Le scandale du Dieselgate fait à nouveau parler de lui, mais avec des répercussions inédites. Quatorze constructeurs, parmi lesquels les marques françaises Peugeot, Citroën et Renault, sont impliqués dans un procès massif devant la Haute Cour de justice britannique. Ces entreprises font face à d’éventuelles amendes qui pourraient s’élever à plusieurs milliards d’euros, alors que le secteur automobile traverse une période difficile. 🚗💨
Depuis ce lundi, l’une des actions collectives les plus significatives jamais lancées au Royaume-Uni regroupe environ 1,6 million de propriétaires de véhicules diesel. La motivation derrière cette démarche est que les constructeurs auraient intégré dans certains modèles des logiciels manipulés, permettant de réduire artificiellement les émissions réelles d’oxydes d’azote (NOx) lors des tests officiels, gaz qui nuisent à la fois à la santé publique et à l’environnement. 🌍
Ce procès inédit, prévu pour durer trois mois au cours de sa phase initiale, marque un nouveau chapitre d’une saga entamée en 2015, lorsque Volkswagen a admis avoir équipé pas moins de 11 millions de véhicules dans le monde avec ces dispositifs frauduleux.
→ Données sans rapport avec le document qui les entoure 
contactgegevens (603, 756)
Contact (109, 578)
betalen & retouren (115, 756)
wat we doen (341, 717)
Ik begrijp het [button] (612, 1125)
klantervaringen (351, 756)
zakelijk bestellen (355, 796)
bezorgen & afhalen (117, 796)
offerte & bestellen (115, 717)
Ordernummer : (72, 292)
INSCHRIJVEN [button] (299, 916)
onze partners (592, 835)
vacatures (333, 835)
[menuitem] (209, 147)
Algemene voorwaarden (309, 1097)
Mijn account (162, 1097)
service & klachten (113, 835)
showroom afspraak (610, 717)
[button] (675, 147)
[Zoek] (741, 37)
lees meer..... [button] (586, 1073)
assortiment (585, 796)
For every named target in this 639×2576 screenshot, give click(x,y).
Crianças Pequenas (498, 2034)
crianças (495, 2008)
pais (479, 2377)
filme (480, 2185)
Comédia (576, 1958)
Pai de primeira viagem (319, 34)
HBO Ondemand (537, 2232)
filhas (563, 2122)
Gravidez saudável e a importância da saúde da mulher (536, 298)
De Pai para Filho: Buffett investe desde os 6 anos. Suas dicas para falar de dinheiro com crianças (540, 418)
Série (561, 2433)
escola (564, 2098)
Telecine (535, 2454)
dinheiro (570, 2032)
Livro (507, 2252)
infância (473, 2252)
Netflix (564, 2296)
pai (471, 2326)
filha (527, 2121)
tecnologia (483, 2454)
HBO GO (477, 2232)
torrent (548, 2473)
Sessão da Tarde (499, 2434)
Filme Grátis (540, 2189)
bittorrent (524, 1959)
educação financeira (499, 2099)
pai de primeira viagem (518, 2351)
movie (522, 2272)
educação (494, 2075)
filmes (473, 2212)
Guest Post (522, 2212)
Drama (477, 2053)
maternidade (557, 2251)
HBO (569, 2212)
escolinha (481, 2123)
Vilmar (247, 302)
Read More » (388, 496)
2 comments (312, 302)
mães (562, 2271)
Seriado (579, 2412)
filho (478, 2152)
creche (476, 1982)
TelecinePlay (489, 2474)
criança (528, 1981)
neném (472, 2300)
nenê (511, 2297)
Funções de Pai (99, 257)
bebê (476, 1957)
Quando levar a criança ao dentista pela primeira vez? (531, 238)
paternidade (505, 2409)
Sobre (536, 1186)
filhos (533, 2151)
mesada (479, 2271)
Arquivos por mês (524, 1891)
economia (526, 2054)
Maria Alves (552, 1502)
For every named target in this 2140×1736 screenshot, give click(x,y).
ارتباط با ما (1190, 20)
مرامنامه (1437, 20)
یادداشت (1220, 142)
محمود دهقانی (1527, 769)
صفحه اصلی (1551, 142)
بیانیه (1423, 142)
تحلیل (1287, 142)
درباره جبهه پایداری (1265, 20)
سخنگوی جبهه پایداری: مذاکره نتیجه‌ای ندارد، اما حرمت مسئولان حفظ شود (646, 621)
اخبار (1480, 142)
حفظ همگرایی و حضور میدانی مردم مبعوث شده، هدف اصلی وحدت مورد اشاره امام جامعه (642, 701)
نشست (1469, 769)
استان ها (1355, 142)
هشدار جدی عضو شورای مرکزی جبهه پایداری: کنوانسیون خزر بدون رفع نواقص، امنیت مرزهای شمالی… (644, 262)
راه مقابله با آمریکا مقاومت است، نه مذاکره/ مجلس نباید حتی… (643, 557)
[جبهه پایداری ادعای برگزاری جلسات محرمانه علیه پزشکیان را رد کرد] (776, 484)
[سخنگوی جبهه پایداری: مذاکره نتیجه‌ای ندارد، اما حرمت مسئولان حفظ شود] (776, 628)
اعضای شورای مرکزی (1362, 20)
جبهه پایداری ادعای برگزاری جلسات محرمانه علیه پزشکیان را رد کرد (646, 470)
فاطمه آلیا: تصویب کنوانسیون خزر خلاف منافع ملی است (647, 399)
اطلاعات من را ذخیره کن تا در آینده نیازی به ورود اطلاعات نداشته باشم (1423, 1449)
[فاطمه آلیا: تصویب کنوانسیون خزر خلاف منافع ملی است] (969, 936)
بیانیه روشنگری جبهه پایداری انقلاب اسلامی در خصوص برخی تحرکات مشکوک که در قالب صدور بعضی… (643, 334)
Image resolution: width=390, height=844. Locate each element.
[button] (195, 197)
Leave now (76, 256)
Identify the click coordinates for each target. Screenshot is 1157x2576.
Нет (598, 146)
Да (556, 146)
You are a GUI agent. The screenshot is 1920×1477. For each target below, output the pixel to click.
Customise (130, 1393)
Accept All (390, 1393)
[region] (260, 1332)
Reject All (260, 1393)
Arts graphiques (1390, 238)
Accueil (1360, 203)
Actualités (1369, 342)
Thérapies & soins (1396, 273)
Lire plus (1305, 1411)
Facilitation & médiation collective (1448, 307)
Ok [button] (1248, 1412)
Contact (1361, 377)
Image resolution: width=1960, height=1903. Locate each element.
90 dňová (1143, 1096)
En conséquence, Volkswagen, qui était déjà dans la ligne de mire judiciaire, a devant elle une facture qui dépasse les 30 milliards d’euros, principalement aux États-Unis.
À présent, le scandale touche un éventail encore plus large d’acteurs du secteur, incluant des marques comme Mercedes-Benz, Ford, Renault, Nissan, Stellantis (qui possède Peugeot et Citroën), ainsi que Vauxhall-Opel, Jaguar Land Rover, BMW, FCA-Suzuki, Volvo, Hyundai-Kia, Toyota, Mazda, et même à nouveau Volkswagen-Porsche.
De lourdes sanctions potentielles
Les plaignants demandent une somme astronomique de 6 milliards de livres, soit environ 6,9 milliards d’euros, pour compenser les préjudices subis par les propriétaires de véhicules diesel depuis 2012. Cette situation comprend la baisse de la valeur de revente de leurs voitures, les préoccupations sanitaires, et la tromperie manifeste concernant les caractéristiques environnementales des véhicules. Si le tribunal de Londres déclare les plaignants gagnants, cela pourrait créer une jurisprudence aux conséquences considérables pour l’ensemble de l’industrie européenne déjà en difficulté.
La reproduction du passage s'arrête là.